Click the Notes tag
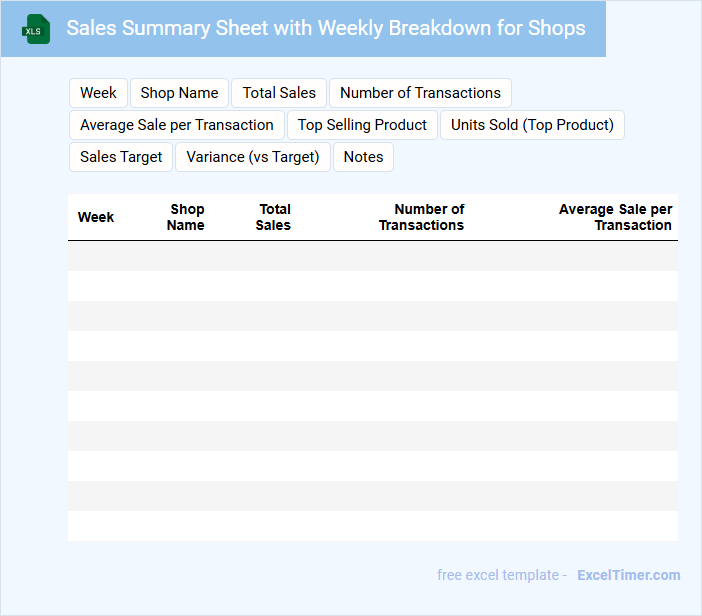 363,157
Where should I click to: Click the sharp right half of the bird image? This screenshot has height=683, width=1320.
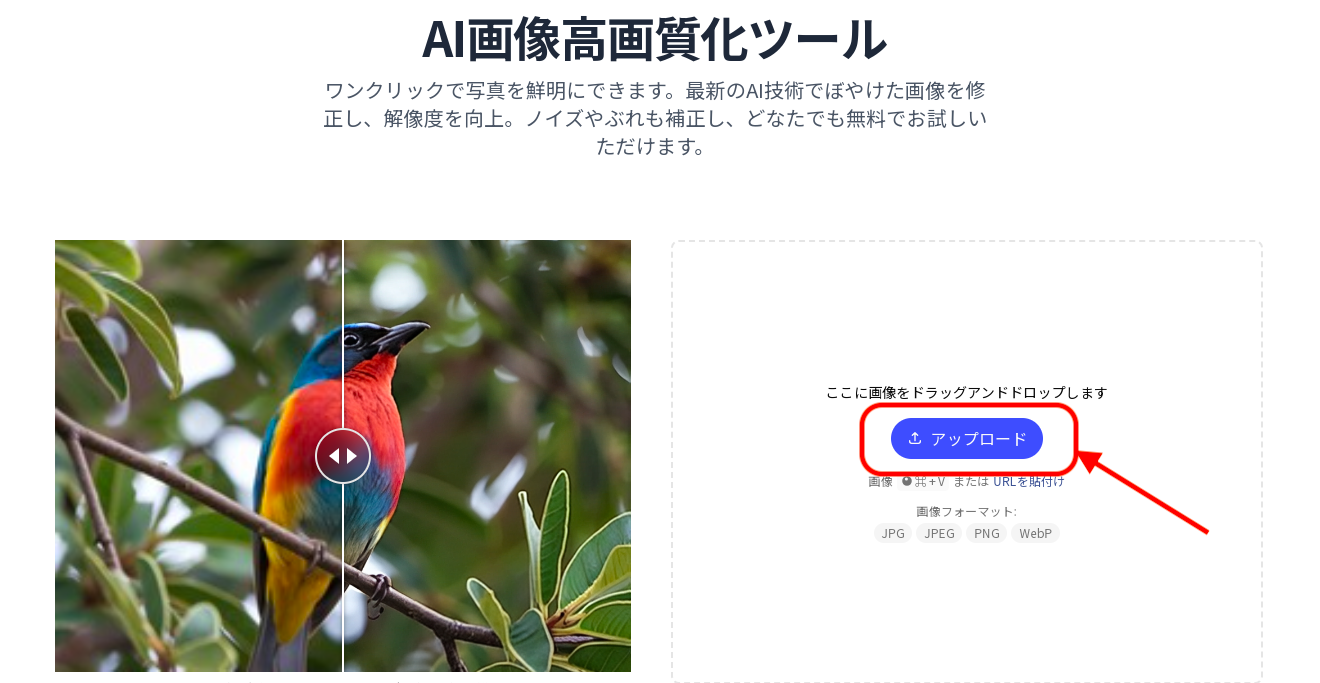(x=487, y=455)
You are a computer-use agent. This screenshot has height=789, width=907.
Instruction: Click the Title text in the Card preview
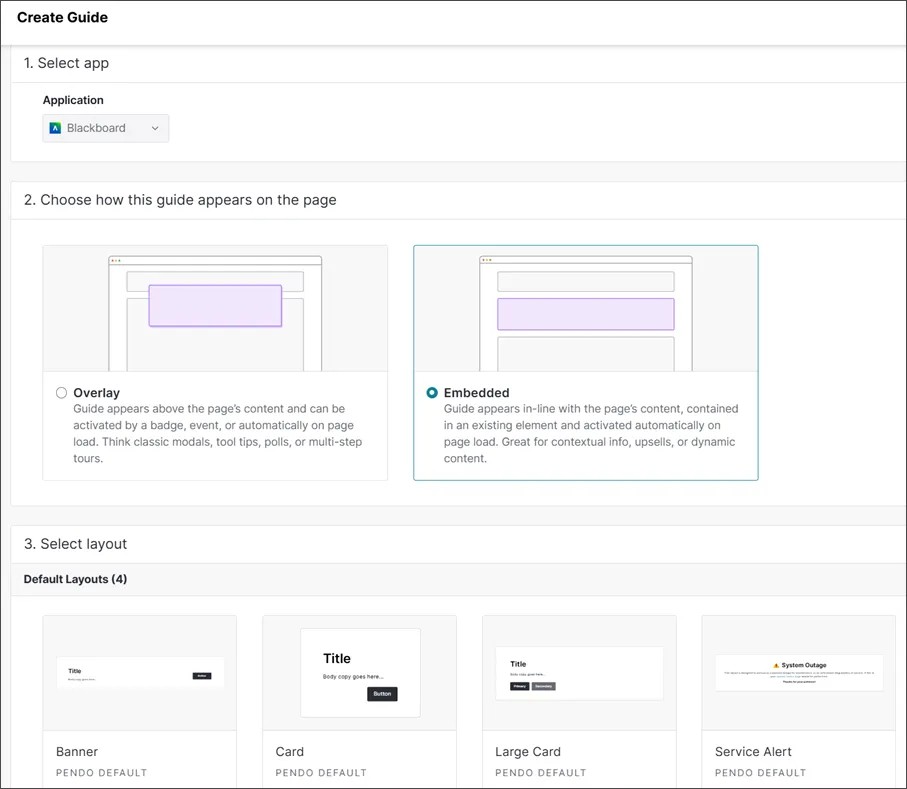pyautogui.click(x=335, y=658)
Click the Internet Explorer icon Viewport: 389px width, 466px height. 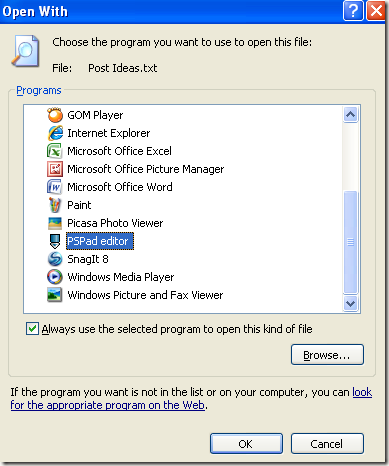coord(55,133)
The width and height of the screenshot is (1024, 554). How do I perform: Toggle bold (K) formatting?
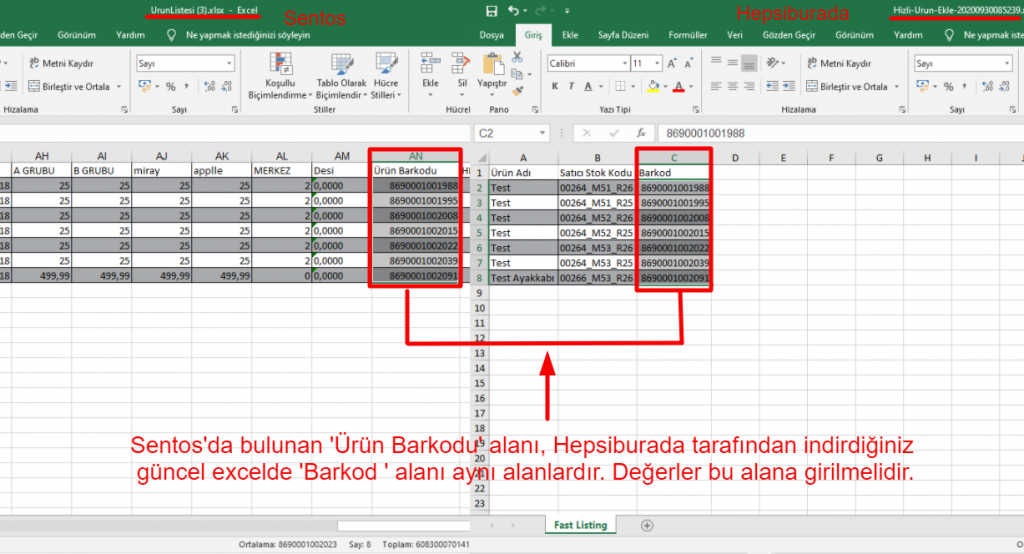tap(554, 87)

----

[Exercise]: Quote the rows from the line containing "The width and" through the end of the rows, leaving out the pictures.

[Correct result]:
The width and height of the screenshot is (1024, 554). How do I perform: Toggle bold (K) formatting?
tap(554, 87)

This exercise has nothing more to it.